Exercise objective: Below are entries; count each line that holds the word "computer" and report the number without any other words.

Supplied data:
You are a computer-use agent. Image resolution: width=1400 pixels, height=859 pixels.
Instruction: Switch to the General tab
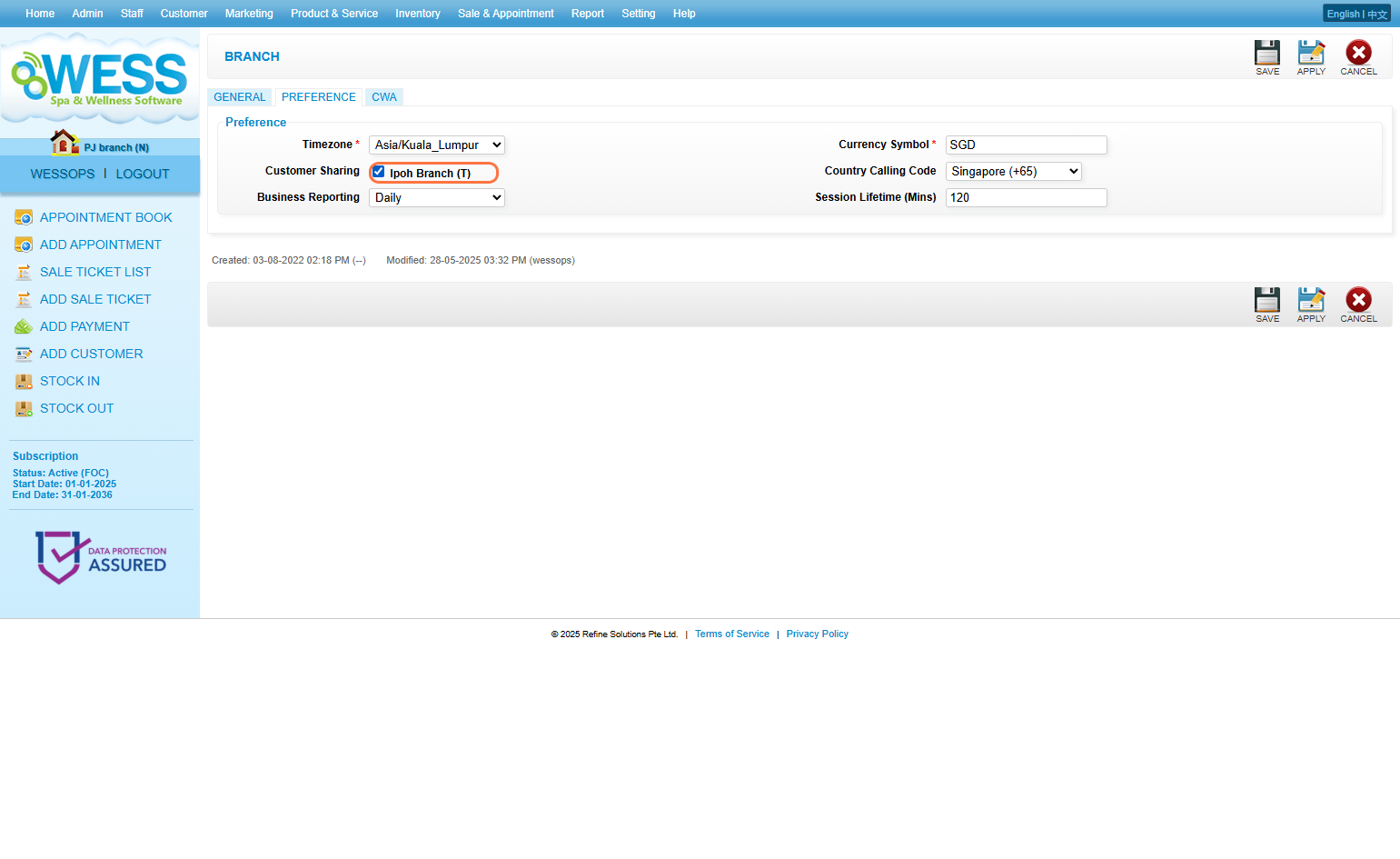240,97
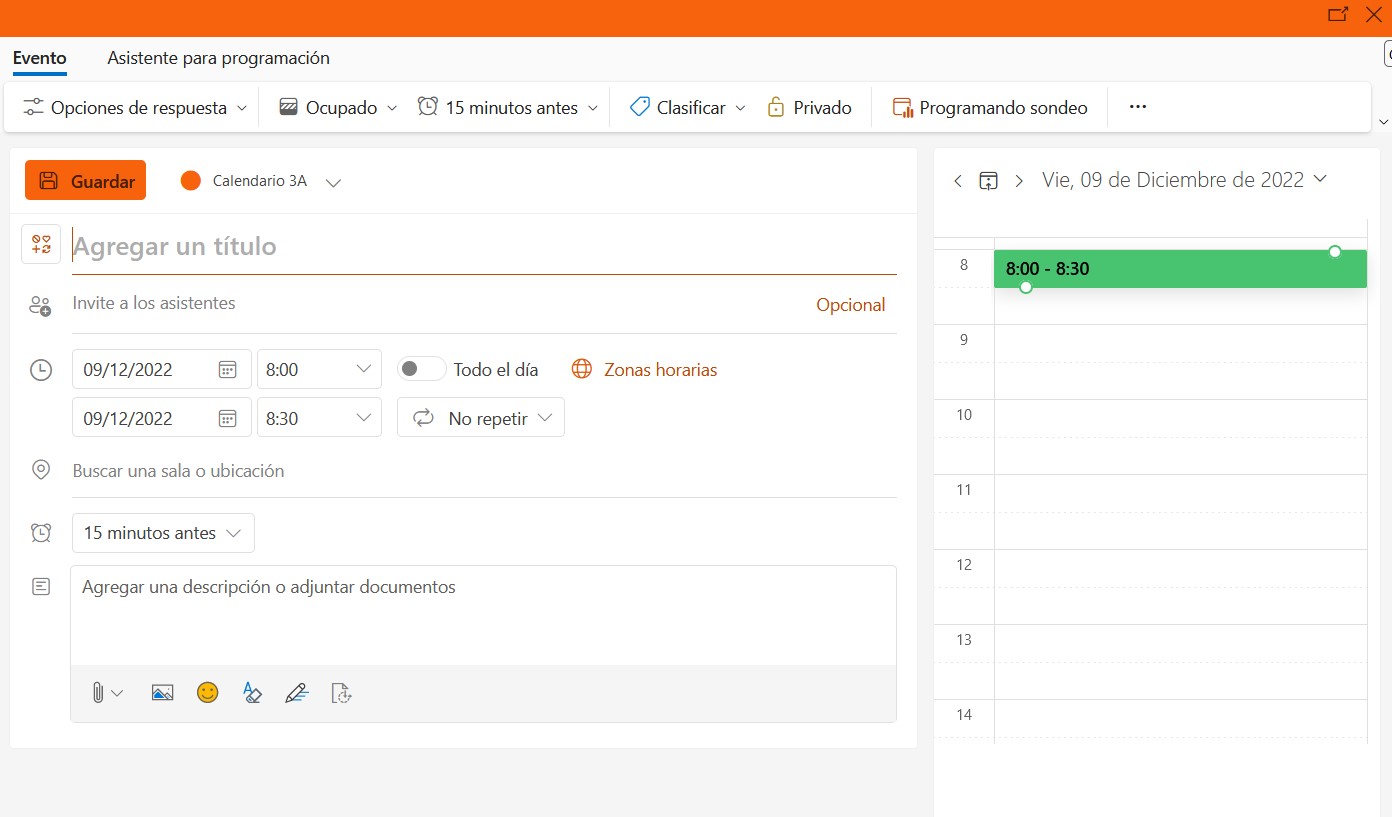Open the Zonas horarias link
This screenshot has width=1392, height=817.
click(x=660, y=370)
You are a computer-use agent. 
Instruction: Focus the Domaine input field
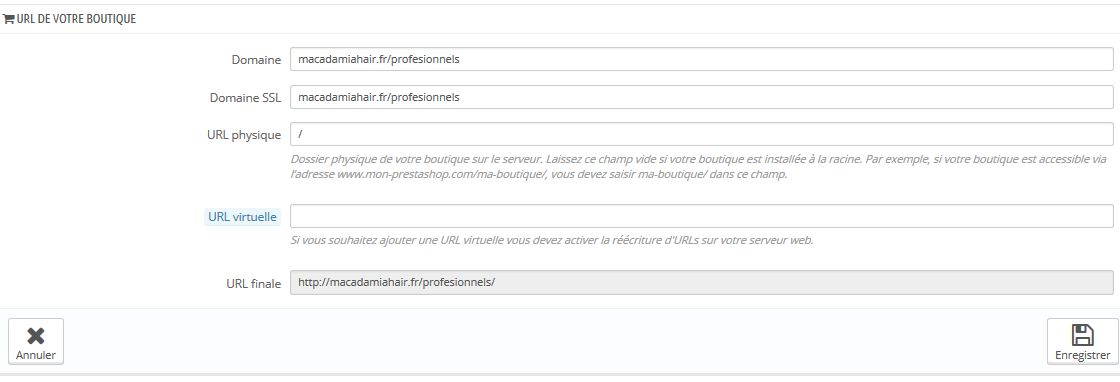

Response area: 2